Months after cutting ties with nine retail partners, Nike has notified another six retailers—including DSW and Urban Outfitters—that it will no longer sell them product, according to Sam Poser, an equity analyst at Williams Trading.

The list also includes Shoe Show, Dunham’s Sports, Olympia Sports and Big 5 Sporting Goods, Poser wrote in a research note. Nike also plans to no longer sell apparel to Macy’s, but will continue to offer footwear under its Finish Line partnership, Poser said.

As an analyst previously engaged with Susquehanna Financial Group, Poser had reported in August that Nike was closing its accounts at Fred Meyer, Zappos, Dillard’s, City Blue, VIM, EbLens, Belk, Bob’s Stores and Boscov’s.
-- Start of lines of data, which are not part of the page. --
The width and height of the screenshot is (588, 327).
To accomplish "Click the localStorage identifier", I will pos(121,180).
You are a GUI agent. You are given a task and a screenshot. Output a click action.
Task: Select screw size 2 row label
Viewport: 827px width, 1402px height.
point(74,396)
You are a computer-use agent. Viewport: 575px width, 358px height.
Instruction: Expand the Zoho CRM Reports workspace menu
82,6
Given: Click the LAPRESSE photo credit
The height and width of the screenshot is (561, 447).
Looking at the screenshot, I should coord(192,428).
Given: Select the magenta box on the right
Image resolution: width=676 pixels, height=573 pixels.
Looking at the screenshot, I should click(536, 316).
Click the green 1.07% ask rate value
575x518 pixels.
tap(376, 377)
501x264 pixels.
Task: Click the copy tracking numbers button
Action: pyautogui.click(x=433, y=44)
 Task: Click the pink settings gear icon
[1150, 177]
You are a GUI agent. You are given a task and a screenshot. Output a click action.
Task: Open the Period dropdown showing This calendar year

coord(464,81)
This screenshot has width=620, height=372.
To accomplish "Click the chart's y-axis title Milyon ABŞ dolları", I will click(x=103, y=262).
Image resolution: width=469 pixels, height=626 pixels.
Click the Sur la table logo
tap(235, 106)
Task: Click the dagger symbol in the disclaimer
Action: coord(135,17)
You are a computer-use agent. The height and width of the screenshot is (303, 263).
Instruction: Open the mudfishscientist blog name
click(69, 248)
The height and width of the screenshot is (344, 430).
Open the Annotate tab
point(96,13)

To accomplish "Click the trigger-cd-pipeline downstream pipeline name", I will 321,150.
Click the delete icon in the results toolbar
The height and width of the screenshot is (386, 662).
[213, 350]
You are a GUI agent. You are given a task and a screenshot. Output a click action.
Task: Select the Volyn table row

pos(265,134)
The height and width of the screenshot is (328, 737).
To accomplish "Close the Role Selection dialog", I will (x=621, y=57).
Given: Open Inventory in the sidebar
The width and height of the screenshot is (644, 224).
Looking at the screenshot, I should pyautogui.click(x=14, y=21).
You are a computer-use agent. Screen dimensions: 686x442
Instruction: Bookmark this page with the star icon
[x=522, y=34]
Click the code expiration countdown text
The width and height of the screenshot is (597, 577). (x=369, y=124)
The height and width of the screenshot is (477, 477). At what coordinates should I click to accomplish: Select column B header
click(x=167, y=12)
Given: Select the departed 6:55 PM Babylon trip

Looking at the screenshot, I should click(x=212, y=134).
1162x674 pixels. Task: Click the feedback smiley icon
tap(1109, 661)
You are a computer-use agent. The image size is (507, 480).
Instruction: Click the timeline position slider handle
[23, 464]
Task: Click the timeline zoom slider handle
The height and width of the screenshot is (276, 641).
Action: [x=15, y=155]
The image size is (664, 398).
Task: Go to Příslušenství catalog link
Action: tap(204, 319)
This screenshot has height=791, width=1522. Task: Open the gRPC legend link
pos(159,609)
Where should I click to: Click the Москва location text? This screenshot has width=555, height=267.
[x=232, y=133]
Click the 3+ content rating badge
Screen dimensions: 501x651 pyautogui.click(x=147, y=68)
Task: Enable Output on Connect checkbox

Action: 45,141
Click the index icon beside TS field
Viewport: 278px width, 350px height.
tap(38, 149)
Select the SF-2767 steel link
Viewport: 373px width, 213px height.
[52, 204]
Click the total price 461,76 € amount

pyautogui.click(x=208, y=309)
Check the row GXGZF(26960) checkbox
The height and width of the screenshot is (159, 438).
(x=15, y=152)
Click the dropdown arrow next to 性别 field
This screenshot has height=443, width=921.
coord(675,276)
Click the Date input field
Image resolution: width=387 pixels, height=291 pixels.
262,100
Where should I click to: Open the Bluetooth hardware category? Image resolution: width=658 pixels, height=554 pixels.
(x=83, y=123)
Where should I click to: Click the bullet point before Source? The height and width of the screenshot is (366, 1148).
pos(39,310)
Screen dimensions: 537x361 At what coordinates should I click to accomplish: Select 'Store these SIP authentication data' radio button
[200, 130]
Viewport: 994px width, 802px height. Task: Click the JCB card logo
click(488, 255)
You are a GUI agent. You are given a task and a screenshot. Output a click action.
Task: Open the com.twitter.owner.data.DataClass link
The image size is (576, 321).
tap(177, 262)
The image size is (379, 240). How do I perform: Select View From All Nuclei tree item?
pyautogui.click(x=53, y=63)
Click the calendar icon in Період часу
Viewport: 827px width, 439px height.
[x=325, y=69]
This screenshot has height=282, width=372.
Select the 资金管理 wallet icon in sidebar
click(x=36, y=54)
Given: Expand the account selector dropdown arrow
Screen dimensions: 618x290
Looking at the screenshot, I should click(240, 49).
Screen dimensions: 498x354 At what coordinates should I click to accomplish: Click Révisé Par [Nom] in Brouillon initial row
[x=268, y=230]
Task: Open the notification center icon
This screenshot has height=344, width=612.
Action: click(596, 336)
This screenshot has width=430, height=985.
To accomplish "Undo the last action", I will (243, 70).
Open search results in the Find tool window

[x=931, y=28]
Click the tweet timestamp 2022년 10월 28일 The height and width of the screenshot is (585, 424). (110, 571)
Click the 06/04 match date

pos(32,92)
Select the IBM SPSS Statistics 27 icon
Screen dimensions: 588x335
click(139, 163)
Given that the last shipments to those retailers arrived in February and March, Poser estimated that the last shipments to the latest round of affected businesses would come around October.

“Nike is moving fast to increase its brand strength as well company sales and margins,” Poser wrote. “While we are startled by Nike’s decision to no longer sell the multi-branded retailers listed below, we are not surprised.”

DSW’s parent company Designer Brands Inc. confirmed that Nike is indeed ending its wholesale relationship with the retailer.

“Designer Brands’ current business strategy is to continue to offer a wide assortment from our brand partners,” a Designer Brands spokesperson said. “No single brand is material to our operations and DBI’s broad assortment across multiple categories is what differentiates our model from many others.”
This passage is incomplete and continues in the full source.